Opinion

Peter’s Take: APS Capital Improvement Plan is $77.8 Million Over Budget

Peter’s Take is a biweekly opinion column. The views expressed are solely the author’s.

The Superintendent presented APS’s latest Capital Improvement Plan (CIP) at a May 6 School Board meeting, and APS is committed to adopt its final CIP on June 24.

Inexplicably, APS published its May 6 plan prior to getting detailed cost estimates, and staff’s June 14 cost projections belatedly reveal that the project is $77.8 million over budget.

Career Center plan and background

The Superintendent’s plan for the Career Center site at 816 S. Walter Reed Drive was the centerpiece of his CIP proposal. The Superintendent proposed tearing down the Fenwick building and relocating Arlington Community High School. He also proposed tearing down the Montessori Public School of Arlington (MPSA) building and building a new multi-story structure in the center of the site to house 1,700 secondary students. APS would have then renovated the existing Career Center building for MPSA.
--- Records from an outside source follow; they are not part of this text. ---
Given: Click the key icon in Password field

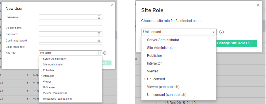Looking at the screenshot, I should click(x=99, y=34).
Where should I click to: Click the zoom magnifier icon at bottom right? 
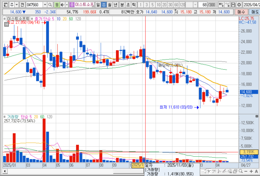click(241, 171)
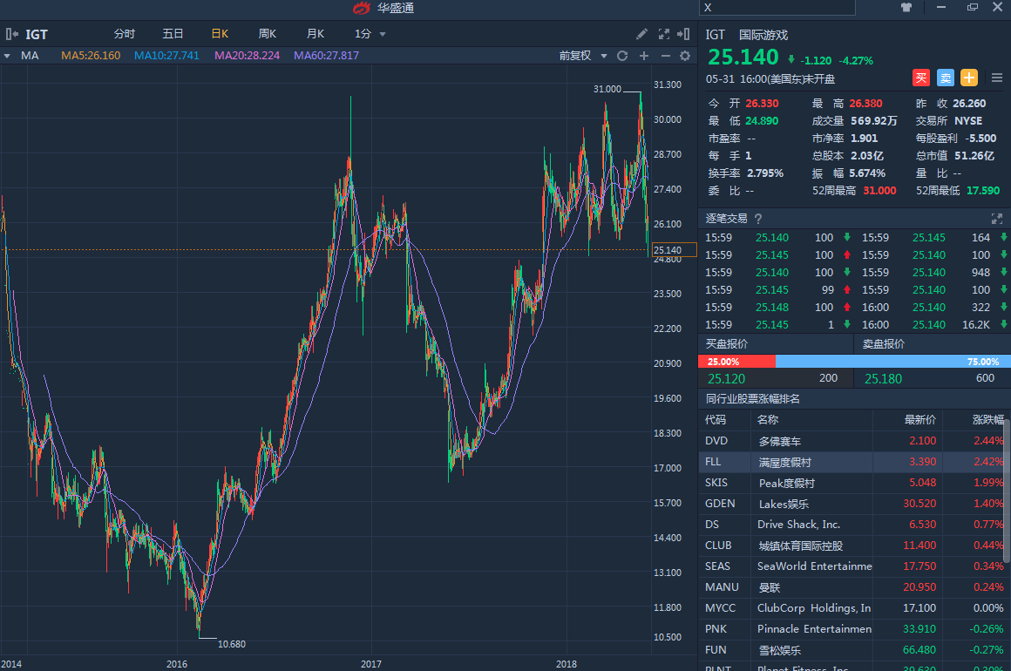The height and width of the screenshot is (671, 1011).
Task: Collapse the right-side quote panel
Action: pyautogui.click(x=685, y=34)
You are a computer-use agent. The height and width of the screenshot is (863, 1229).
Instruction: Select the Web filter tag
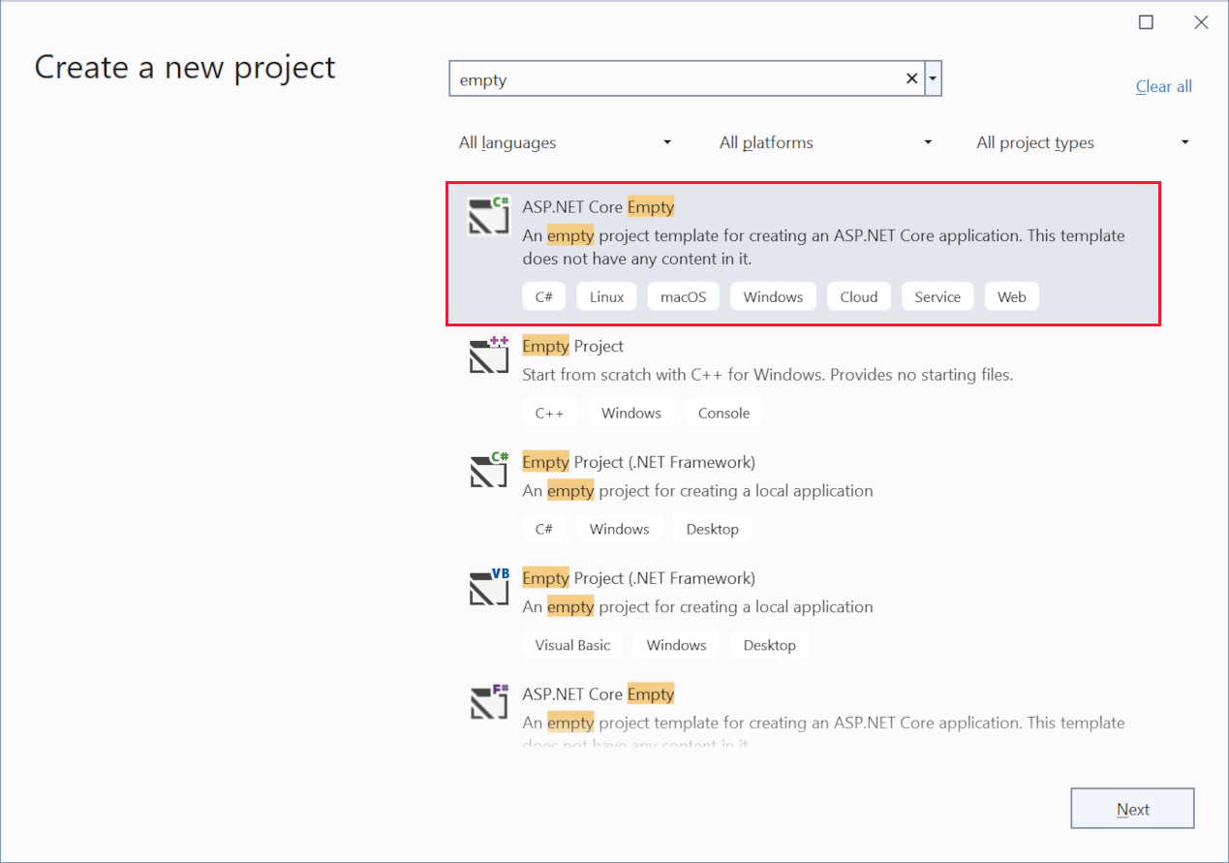coord(1011,296)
APS was hoping that plan would come in for the $184.7 million it had budgeted on May 6. However, staff presented a budget estimate of $262.5 million at a June 14 meeting.
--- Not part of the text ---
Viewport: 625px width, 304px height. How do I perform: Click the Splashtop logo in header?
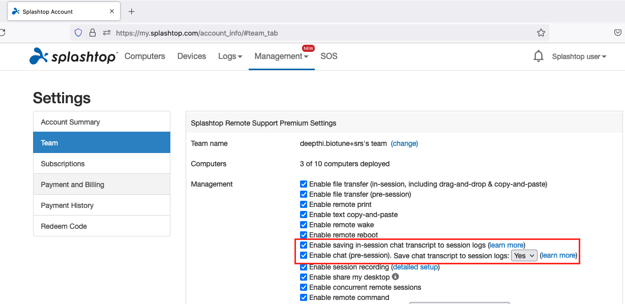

APS’s Career Center CIP highlights inadequate planning

This CIP process highlights persistent issues in APS planning:

  • APS aggressively moved forward with an ambitious plan without good cost estimates. APS put forth this complex plan without getting an actual cost estimate until ten days before the school board final vote. Despite indicators this plan was too ambitious, APS moved forward until cost estimates forced it to concede the plan was not feasible.
  • APS has made similar wrong projections with this site before. In 2020, APS had proposed to add 1,000 high school students to the site, with a plan for a 2,200-student high school. That proposal was also significantly over budget.
  • APS has not costed a more modest approach. When APS created Arlington Tech in 2016, it never provided adequate instructional facilities such as a library or full gymnasium. APS needs to add these facilities. However, it has not considered a plan that provides only these needed improvements for high school students, which could be accomplished via renovation/additions to the existing Career Center building for substantial cost savings. It’s not clear whether APS will now consider such an option.
  • APS was pushing for middle school seats on this site without considering other locations. APS was planning to add over 500 middle school seats to this site without considering whether it may be more affordable to build elsewhere. Only when the plan came in over budget did APS release information that demonstrates it is more affordable to build middle seats elsewhere (e.g., at Kenmore).
  • APS’s plans are based on uncertain enrollment projections that do not reflect enrollment changes due to the pandemic (enrollment is down 1,600 students).
  • Members of APS’s Advisory Council on School Facilities and Capital Programs (FAC) expressed significant doubts about this plan, yet APS moved forward anyway until cost projections came in too high. FAC chair John Giambalvo noted in a June 7 meeting that he believed this project had not been adequately considered. Giambalvo said, “I certainly don’t think we’ve done the research into reasonable alternatives that can be much less costly, and that actually could utilize this site much better.” FAC member Chip Goyette concurred, and called the plan “fiscally reckless” given that enrollment trends show APS may actually have open seats in the Western part of the County.

APS must clarify enrollment assumptions and provide reasonable alternatives

APS’s assumptions regarding short, medium, and long-term enrollment at every grade level are critical to both CIP and operating budget planning. APS currently says that both its CIP and operating budget planning are based upon APS’s pre-pandemic Fall 2020 enrollment projections.

Given the enormous uncertainties surrounding actual Fall 2021 enrollment, APS should immediately publish and discuss with the community how its CIP and operating budget assumptions would look if actual Fall 2021 enrollment and projected future enrollment differ substantially from APS’s current assumptions. APS also needs to provide a cost estimate for a more modest expansion of the Career Center building that leaves all other existing programs on site, and better engage with the community on this critical project.

Peter Rousselot previously served as Chair of the Fiscal Affairs Advisory Commission (FAAC) to the Arlington County Board and as Co-Chair of the Advisory Council on Instruction (ACI) to the Arlington School Board. He is also a former Chair of the Arlington County Democratic Committee (ACDC) and a former member of the Central Committee of the Democratic Party of Virginia (DPVA). He currently serves as a board member of the Together Virginia PAC, a political action committee dedicated to identifying, helping and advising Democratic candidates in rural Virginia.